Soil temperature data
A Cox Tracer model CT1ED8 recording thermometer with an external sensor was used to measure soil surface temperature (Tsoil) at SCD from 19 June through 22 July and 31 July through 27 September 2001. Temperatures were automatically recorded at 15-min intervals. Air temperature (Tair, °C) at 1.5-m height, solar radiation (W m-2) and wind speed (m s-1) at 10-m height were obtained from the Cherokee Oklahoma Mesonet Station located approximately 9.5-km northwest of SCD. The raw data were at 5-min intervals, so 15-min means were calculated for comparison to measured Tsoil. Because the latter were available for only part of the summer, Mesonet data were used to model Tsoil over a 4-month period (June – September). A direct multiple regression of the three Mesonet parameters explained 88.4% of the variance in measured Tsoil, and 90% of the residuals were within ± 5.2°C. The relationship was improved by using 1-h sliding means of solar irradiance with a 3-h lag, which resulted in a subjectively acceptable model: predicted Tsoil = 0.924Tair + 0.010lagsolar - 0.383wind + 5.743 (n = 8699, r2 = 0.937, 90% of residuals within ± 3.5°C). Tair, lagged solar and wind speed explained 85.4%, 7.5% and 0.8% of the variance in Tsoil, respectively.
Statistics
Analyses were performed on biotic and abiotic data collected from the three permanent sampling stations (i.e., NCD, CC and SCD). All statistical tests were considered significant at the level of P < 0.05. Sampling dates with missing data were excluded to prevent bias. A one-way ANOVA was performed to test for mean differences among wells for each site. A Tukey pair-wise comparison for each well was conducted for each site between chlorophyll and wells to determine the relative order of variables.

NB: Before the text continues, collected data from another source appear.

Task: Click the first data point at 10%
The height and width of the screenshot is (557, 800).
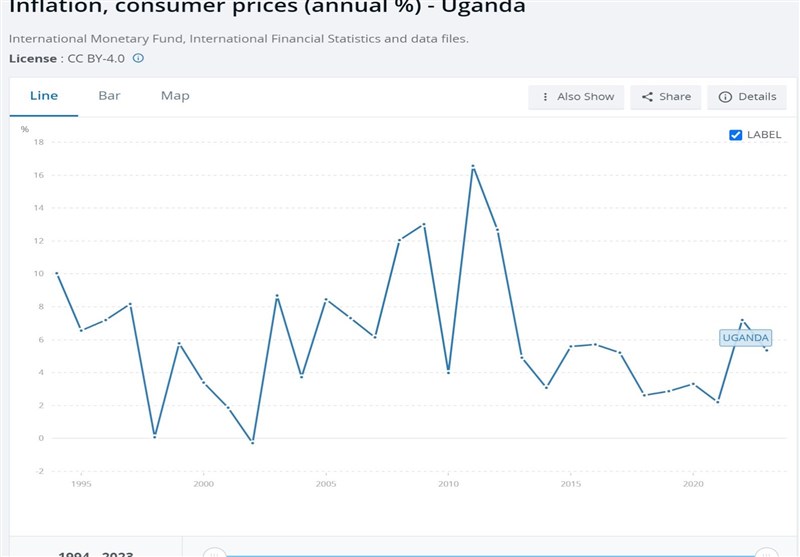Action: (x=57, y=273)
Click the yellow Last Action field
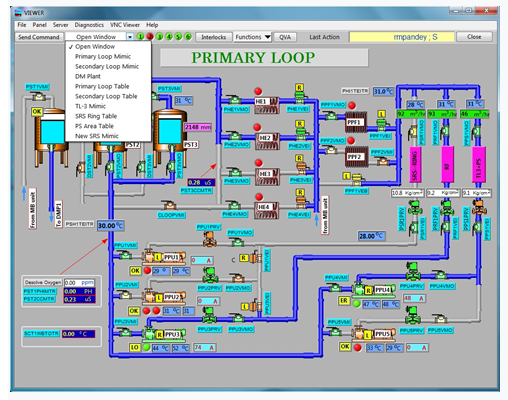 click(x=402, y=37)
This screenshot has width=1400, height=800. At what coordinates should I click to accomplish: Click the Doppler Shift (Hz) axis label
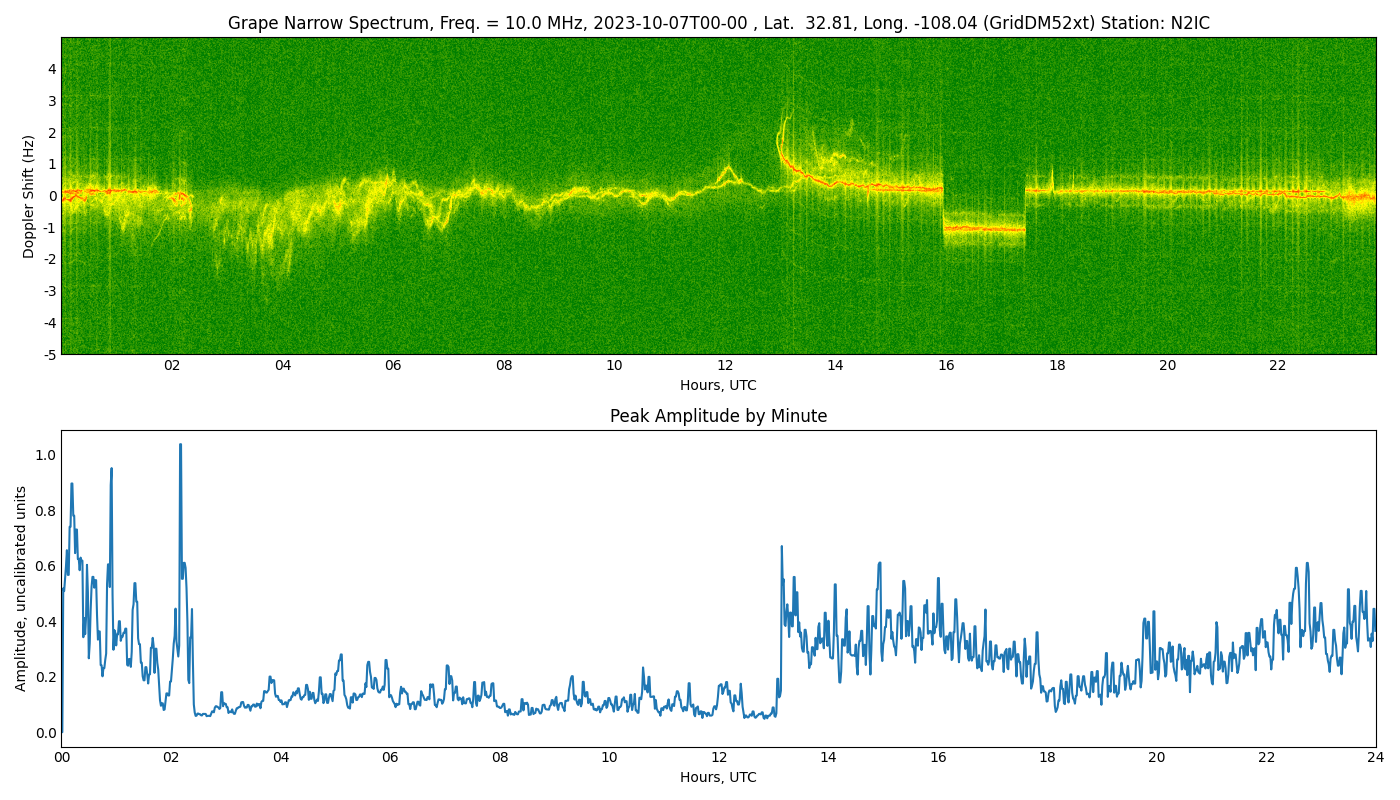[29, 196]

Since samples from each well were potentially intercorrelated, a Principal Components Analysis (PCA) was conducted to summarize the variables into smaller, uncorrelated subsets. Stepwise regressions were conducted on 1) chlorophyll (response variable) versus each predictor variable for each site and 2) chlorophyll versus predictor variables and principal components. Data were log-transformed and a Discriminant Function Analysis was conducted to identify those sites that were most alike and to identify variables most useful for distinguishing among groups.